Ce genre de discours incite à la prudence. D’une part la réalité n’est pas aussi « binaire », d’autre part il y a bien d’autres considérations connexes à prendre en compte.
Vous l’aurez compris, récapituler l’ensemble des règles est complexe et nécessiterait un article extrêmement long. Sans parler du fait que chaque cas est différent, car tout investissement doit être réfléchi et structuré en ayant en tête un certain nombre de paramètres notamment familiaux. La protection des proches et l’anticipation de la transmission du patrimoine sont en effet des points importants que la structuration de l’investissement peut prendre en compte, faisant ainsi « d’une pierre deux coups ».
Un projet bien étudié et documenté est par ailleurs un moyen pertinent de rassurer un banquier qui financera l’opération plus facilement, permettant ainsi de profiter d’un effet de levier (dans le cas où cela serait pertinent).
Nous terminerons avec un autre sujet : le taux de rentabilité interne ou « TRI ». Ce terme est utilisé à outrance pour justifier de la pertinence d’un investissement.
Nous constatons très régulièrement que, si la plupart des conseils indiquent un TRI (encore que les flux pris en compte pour son calcul impliqueraient une simulation précise…), la plupart ne savent pas pour autant expliquer ce que le TRI veut réellement dire. Or, le TRI ne signifie pas grand-chose sans le mettre en perspective avec au moins deux autres notions : la VAN (ou valeur actuelle nette, ce qui correspond à l’enrichissement généré) et le risque (la VAN et le TRI permettent, ensemble, de donner un indicateur de rentabilité en « situant » l’investissement par rapport à un marché ayant un couple rendement/risque comparable). De plus en fonction de l’objectif recherché, le TRI n’est pas forcément l’indicateur adéquat. Un investissement réalisé pour produire des revenus complémentaires immédiats doit avant tout indiquer le taux de rendement des flux. Or, il ne faut pas confondre le TRI et le rendement annuel sur les flux.

▶ _TRAVAIL À RÉALISER_:
**1.** Quels sont tous les termes placés entre guillemets dans l'extrait sur l'investissement ?
**2.** Répondez à ces questions sur l'extrait sur l'investissement :
(a) Quelle personne un projet bien étudié et documenté permet-il de rassurer ?
(b) Avec quelles deux notions faut-il au moins mettre le TRI en perspective ?
(c) Qu'un investissement réalisé pour produire des revenus complémentaires immédiats doit-il avant tout indiquer ?
**3.** Recopiez le passage de l'extrait sur l'investissement qui commence par les mots contenant "Un projet bien" et se termine par "pertinence d’un investissement.".

▶ _Entrées sur la recherche de mots et d'éléments_:

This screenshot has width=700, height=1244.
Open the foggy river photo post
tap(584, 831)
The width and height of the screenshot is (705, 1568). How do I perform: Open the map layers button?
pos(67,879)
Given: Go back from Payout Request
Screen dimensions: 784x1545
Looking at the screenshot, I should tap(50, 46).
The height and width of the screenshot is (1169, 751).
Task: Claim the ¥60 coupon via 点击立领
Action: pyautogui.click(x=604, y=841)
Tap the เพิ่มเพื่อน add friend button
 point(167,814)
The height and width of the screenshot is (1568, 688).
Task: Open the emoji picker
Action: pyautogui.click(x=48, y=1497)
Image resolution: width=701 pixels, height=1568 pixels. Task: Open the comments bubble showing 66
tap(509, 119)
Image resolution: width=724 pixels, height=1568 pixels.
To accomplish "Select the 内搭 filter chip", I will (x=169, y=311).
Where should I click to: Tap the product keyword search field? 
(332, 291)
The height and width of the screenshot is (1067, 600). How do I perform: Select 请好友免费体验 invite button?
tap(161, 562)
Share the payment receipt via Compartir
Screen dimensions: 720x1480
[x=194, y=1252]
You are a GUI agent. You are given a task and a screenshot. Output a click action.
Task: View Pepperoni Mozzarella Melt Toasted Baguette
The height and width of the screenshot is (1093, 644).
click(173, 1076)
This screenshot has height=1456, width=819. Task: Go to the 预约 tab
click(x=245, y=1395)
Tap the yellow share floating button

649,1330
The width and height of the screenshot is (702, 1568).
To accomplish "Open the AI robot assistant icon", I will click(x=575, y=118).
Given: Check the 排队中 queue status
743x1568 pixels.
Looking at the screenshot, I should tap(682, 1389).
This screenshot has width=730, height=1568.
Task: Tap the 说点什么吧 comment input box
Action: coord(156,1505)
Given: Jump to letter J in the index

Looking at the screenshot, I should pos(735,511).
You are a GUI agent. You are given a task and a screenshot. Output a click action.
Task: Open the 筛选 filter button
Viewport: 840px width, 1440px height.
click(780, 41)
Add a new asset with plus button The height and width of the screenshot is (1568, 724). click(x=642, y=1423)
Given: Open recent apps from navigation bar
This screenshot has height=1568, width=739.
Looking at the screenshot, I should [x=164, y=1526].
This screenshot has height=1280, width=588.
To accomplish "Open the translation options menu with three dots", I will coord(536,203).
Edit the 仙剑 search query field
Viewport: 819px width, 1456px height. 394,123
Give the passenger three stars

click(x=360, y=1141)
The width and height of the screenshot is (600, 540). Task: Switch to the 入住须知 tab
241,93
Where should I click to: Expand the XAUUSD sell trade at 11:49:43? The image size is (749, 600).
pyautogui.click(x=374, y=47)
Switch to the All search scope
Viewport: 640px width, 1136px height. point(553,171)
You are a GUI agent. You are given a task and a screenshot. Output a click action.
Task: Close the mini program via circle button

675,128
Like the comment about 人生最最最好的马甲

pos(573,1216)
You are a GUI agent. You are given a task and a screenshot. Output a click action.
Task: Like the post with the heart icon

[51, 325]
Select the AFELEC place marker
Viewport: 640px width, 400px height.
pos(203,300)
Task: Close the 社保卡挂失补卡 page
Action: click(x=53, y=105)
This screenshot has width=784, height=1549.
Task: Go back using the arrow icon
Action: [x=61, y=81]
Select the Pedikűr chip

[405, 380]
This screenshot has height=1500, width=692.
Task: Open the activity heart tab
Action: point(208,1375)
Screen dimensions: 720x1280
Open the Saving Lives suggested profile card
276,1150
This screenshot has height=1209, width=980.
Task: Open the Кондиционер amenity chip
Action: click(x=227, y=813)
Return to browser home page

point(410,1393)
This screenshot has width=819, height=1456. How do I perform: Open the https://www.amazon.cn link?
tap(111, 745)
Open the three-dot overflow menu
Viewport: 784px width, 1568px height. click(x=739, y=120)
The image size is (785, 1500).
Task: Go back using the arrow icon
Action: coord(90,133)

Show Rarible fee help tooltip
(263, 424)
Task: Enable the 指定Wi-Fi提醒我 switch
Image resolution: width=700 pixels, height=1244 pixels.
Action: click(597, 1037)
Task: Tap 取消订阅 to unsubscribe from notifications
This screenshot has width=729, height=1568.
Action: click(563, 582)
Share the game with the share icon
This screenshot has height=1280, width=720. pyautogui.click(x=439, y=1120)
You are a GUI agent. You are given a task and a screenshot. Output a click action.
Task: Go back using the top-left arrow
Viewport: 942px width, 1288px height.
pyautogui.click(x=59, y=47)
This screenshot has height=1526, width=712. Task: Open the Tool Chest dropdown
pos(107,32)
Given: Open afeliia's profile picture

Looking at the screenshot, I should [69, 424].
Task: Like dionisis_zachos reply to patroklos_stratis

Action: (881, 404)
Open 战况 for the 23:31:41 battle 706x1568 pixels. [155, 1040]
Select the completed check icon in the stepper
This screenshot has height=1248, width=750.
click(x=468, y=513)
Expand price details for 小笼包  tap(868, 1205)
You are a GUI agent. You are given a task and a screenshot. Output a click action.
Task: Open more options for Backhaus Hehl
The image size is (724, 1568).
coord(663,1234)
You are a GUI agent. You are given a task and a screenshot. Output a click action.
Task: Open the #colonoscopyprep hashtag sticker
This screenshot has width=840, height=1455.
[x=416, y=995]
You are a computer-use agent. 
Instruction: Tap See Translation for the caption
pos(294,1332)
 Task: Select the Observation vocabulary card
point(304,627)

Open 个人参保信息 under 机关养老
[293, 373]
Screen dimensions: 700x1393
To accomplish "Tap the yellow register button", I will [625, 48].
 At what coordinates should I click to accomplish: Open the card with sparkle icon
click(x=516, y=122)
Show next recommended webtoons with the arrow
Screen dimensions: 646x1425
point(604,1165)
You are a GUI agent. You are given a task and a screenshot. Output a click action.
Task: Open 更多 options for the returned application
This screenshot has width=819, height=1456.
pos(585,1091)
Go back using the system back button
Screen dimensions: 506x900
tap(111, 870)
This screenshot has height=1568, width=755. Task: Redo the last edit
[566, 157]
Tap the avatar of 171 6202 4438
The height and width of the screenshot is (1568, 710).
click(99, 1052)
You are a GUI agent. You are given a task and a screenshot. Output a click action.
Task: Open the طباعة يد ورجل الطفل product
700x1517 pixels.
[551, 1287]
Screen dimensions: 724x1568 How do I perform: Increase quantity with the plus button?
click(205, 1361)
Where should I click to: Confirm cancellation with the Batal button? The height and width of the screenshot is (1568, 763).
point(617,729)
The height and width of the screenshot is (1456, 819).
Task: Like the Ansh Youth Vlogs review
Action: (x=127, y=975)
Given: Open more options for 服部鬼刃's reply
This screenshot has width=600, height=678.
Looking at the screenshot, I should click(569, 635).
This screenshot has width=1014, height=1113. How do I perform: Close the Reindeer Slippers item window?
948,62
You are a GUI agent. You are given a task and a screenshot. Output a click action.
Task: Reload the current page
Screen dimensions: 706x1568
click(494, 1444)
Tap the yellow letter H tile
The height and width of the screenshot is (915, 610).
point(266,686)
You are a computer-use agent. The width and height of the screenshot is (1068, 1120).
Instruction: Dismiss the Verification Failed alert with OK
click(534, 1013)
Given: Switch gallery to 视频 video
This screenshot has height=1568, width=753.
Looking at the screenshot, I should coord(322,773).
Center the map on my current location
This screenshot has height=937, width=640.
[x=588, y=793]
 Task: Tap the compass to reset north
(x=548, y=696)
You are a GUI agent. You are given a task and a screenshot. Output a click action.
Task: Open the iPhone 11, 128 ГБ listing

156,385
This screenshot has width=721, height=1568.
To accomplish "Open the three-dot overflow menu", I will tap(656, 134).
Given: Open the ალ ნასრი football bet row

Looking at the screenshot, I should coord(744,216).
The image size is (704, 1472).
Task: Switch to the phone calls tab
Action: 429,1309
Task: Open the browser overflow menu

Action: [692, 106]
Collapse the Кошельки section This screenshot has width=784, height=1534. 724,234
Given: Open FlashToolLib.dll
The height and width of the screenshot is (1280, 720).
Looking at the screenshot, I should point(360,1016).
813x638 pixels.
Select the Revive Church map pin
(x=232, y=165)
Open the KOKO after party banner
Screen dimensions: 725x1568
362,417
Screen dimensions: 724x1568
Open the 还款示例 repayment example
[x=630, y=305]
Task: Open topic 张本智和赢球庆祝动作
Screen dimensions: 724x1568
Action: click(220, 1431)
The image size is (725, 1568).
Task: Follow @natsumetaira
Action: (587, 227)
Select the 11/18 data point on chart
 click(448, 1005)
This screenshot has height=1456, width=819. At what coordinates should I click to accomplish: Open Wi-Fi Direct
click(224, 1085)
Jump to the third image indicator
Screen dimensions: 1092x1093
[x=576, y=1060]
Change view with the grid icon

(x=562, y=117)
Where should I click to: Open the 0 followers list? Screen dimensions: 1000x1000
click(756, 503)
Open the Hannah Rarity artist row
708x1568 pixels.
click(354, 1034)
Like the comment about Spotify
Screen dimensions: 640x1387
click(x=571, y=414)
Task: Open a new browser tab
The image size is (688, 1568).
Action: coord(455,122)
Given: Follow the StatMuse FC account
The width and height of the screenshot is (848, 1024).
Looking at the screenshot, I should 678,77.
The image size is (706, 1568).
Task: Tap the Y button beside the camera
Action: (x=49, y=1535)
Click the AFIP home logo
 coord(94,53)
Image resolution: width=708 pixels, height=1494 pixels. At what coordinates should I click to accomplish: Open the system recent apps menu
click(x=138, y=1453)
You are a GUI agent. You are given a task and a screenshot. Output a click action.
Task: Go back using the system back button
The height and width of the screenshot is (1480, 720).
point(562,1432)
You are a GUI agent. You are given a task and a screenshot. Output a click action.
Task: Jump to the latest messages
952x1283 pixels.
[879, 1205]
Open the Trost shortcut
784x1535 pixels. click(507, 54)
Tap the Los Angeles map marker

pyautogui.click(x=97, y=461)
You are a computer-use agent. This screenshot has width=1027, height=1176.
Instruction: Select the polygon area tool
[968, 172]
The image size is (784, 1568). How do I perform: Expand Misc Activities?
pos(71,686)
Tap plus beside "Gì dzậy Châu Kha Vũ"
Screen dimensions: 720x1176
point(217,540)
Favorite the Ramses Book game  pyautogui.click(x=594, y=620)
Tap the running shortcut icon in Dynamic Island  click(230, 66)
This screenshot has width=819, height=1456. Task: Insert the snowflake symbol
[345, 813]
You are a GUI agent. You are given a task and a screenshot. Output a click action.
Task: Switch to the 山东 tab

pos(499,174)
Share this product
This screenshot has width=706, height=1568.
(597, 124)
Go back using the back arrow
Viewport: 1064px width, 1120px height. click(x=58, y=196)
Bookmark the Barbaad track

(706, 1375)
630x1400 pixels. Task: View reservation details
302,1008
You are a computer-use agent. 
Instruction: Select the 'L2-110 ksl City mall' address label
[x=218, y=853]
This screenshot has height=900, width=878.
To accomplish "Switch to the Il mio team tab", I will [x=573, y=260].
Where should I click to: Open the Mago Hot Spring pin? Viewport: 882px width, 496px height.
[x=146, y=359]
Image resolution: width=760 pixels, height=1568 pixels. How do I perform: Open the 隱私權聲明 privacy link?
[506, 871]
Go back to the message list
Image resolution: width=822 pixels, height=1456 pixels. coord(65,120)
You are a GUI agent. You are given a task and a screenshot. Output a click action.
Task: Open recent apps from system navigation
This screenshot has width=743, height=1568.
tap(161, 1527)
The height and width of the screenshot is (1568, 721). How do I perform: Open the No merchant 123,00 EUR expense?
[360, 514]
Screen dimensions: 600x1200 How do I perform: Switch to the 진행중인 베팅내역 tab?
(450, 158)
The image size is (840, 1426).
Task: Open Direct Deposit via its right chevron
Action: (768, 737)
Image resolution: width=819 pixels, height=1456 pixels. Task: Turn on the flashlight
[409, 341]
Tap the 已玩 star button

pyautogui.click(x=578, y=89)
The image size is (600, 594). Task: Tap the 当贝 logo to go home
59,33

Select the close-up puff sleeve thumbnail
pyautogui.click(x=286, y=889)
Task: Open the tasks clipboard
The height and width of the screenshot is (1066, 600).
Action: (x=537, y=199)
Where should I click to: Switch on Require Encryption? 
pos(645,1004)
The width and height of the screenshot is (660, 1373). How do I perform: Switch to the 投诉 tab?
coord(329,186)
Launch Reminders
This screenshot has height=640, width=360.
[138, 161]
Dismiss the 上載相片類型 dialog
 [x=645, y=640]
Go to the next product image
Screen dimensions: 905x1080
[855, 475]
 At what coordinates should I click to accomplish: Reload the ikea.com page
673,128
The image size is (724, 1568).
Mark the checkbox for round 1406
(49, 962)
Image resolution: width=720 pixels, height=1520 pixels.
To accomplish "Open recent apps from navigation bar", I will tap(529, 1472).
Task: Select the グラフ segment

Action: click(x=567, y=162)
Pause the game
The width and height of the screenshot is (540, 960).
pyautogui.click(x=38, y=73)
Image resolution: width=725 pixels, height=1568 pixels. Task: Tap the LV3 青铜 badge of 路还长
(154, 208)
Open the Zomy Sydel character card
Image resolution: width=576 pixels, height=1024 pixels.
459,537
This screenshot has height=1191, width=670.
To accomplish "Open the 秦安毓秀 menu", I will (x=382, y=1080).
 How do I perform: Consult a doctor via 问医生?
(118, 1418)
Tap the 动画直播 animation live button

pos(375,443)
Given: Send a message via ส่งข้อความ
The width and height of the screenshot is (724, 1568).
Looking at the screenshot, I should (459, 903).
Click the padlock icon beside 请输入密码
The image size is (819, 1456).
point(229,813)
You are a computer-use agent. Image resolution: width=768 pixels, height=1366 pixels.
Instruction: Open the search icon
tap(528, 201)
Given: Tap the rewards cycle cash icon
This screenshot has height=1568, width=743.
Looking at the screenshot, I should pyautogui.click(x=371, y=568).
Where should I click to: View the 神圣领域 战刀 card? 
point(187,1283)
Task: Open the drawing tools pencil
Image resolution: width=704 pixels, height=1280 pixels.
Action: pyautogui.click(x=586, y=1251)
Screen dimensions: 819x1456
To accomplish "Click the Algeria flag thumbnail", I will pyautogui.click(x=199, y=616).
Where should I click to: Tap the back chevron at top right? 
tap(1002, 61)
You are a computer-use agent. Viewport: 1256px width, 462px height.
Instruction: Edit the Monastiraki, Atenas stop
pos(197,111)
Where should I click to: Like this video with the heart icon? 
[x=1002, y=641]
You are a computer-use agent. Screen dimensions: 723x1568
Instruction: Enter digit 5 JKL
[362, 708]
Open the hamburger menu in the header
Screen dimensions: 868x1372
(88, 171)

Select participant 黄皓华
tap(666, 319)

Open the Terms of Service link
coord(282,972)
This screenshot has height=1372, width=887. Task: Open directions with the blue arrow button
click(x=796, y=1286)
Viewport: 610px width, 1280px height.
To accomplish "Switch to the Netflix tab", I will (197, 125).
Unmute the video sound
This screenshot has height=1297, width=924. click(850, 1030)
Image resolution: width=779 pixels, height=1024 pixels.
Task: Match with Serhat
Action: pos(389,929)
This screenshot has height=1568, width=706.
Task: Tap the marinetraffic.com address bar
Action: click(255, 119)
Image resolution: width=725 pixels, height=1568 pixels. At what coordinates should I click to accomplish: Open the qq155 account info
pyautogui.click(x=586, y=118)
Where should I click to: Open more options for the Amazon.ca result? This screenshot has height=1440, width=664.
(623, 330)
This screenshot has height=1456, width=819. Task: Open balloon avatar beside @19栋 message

▶ _RÉPONSES PAR TÂCHE_:
**1.** « binaire », « d'une pierre deux coups », « TRI », « situant »

**2.**
(a) Un banquier, qui financera l'opération plus facilement.
(b) La VAN (valeur actuelle nette) et le risque.
(c) Le taux de rendement des flux.

**3.**
Un projet bien étudié et documenté est par ailleurs un moyen pertinent de rassurer un banquier qui financera l’opération plus facilement, permettant ainsi de profiter d’un effet de levier (dans le cas où cela serait pertinent).
Nous terminerons avec un autre sujet : le taux de rentabilité interne ou « TRI ». Ce terme est utilisé à outrance pour justifier de la pertinence d’un investissement.